Object-Oriented Grid Mapping in Dynamic Environments
Matti Pekkanen, Francesco Verdoja, Ville Kyrki
TL;DR
This work relaxes the standard independence assumption of grid-map cells by introducing latent variables $\,\mathcal{D}_t$ that encode object-level dependencies across cells. It augments the inverse sensor/update model with these latent dependencies and estimates both map occupancies and latent memberships, using a region-growing clustering guided by semantic labels and an extension called C-NDT-OM. Empirical results on real-world datasets show fewer residual dynamic cells and faster occlusion removal, improving map quality in dynamic environments and offering modest localization gains. The approach advances object-aware occupancy mapping, with practical implications for planning and long-term map maintenance in changing environments.
Abstract
Grid maps, especially occupancy grid maps, are ubiquitous in many mobile robot applications. To simplify the process of learning the map, grid maps subdivide the world into a grid of cells whose occupancies are independently estimated using measurements in the perceptual field of the particular cell. However, the world consists of objects that span multiple cells, which means that measurements falling onto a cell provide evidence of the occupancy of other cells belonging to the same object. Current models do not capture this correlation and, therefore, do not use object-level information for estimating the state of the environment. In this work, we present a way to generalize the update of grid maps, relaxing the assumption of independence. We propose modeling the relationship between the measurements and the occupancy of each cell as a set of latent variables and jointly estimate those variables and the posterior of the map.
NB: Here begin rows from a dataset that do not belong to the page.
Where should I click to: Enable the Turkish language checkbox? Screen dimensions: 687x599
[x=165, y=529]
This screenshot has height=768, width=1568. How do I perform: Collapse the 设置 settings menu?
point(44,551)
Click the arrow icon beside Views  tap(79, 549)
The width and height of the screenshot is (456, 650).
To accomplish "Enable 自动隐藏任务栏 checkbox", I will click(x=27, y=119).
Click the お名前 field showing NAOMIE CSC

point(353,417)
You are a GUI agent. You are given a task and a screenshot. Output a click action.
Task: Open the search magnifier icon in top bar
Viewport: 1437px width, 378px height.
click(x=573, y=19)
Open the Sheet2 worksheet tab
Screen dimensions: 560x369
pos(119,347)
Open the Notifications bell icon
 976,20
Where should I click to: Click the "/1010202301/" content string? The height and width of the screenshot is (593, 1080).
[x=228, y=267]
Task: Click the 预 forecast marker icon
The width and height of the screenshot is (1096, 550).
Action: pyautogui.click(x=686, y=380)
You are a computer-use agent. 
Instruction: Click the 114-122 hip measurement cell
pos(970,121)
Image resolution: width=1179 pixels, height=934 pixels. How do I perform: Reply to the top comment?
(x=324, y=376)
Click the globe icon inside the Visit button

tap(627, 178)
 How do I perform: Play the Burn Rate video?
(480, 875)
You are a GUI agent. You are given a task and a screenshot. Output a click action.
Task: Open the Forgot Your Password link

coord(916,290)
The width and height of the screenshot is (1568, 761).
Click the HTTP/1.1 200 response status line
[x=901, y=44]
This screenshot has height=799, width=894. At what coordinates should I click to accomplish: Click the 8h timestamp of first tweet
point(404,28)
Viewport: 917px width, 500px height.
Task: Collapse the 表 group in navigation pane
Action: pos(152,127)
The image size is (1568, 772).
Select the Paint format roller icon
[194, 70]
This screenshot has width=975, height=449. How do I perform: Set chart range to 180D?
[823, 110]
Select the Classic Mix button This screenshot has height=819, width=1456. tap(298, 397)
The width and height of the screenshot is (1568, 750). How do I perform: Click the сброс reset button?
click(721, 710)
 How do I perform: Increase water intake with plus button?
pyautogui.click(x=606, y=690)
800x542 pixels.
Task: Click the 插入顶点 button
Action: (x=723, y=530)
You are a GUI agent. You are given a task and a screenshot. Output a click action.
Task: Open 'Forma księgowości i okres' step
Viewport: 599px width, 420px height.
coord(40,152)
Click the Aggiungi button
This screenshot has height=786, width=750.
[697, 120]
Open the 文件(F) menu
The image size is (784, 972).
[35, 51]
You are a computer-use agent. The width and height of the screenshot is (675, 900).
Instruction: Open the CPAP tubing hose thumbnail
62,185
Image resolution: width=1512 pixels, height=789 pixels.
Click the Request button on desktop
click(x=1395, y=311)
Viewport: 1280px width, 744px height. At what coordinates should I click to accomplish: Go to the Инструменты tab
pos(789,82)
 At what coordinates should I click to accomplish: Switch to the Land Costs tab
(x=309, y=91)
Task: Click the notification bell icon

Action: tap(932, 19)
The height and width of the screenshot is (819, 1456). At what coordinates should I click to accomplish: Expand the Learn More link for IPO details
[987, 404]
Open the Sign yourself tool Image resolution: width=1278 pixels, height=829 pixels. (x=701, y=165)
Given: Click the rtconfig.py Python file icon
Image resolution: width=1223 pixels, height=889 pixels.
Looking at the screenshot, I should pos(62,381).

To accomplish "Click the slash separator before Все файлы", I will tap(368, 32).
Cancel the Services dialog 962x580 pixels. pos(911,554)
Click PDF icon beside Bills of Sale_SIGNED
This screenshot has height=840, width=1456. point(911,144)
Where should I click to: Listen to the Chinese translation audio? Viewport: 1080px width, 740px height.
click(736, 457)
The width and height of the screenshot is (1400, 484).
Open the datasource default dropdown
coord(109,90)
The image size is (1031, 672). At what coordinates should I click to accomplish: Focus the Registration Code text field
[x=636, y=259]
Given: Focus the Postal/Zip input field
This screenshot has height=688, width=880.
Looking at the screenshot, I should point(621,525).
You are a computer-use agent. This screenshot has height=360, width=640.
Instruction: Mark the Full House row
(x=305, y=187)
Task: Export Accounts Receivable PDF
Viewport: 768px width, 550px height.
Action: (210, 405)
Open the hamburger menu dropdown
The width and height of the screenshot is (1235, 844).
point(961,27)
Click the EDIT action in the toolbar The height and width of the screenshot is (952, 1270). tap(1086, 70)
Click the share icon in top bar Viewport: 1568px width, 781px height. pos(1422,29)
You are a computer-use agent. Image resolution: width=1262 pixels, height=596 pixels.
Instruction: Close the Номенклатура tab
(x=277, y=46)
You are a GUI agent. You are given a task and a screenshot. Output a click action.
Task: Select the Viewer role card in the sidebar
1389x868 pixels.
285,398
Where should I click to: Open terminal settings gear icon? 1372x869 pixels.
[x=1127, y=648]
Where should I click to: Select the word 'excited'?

We propose a method to estimate the latent variables by clustering based on semantic labels and an extension to the Normal Distributions Transform Occupancy Map (NDT-OM) to facilitate the proposed map update method. We perform comprehensive map creation and localization experiments with real-world data sets and show that the proposed method creates better maps in highly dynamic environments compared to state-of-the-art methods. Finally, we demonstrate the ability of the proposed method to remove occluded objects from the map in a lifelong map update scenario.